- Records provided -
####
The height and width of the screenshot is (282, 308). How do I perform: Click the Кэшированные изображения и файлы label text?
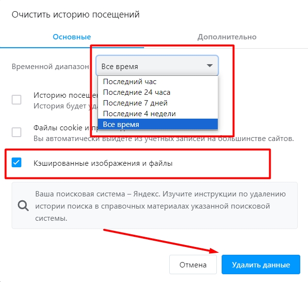point(103,163)
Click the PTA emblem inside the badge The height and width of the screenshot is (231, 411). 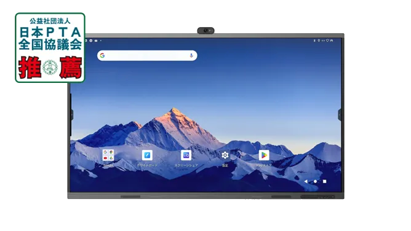[x=50, y=67]
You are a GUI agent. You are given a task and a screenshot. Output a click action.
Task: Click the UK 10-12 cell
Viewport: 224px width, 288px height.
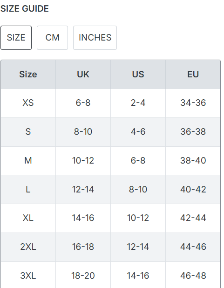coord(83,161)
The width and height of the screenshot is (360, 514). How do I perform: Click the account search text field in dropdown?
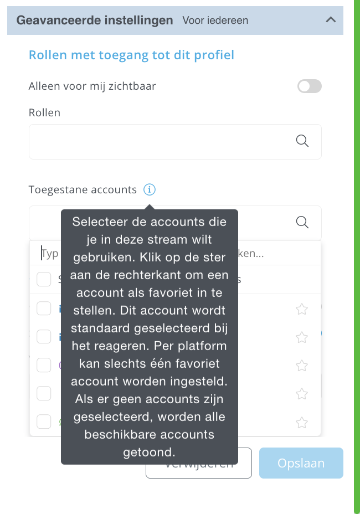(x=175, y=253)
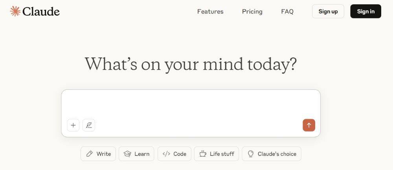Select the Claude's choice text label
This screenshot has width=393, height=170.
click(x=277, y=154)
####
- Required action -
Without reproducing any picture, repeat exactly the lines from the one containing "The width and" through the last line of the material above, both ends included.

- Solution for this exercise -
The width and height of the screenshot is (360, 514). How do I perform: Click the account search text field in dropdown?
(x=175, y=253)
Select the Claude's choice text label
This screenshot has width=393, height=170.
click(x=277, y=154)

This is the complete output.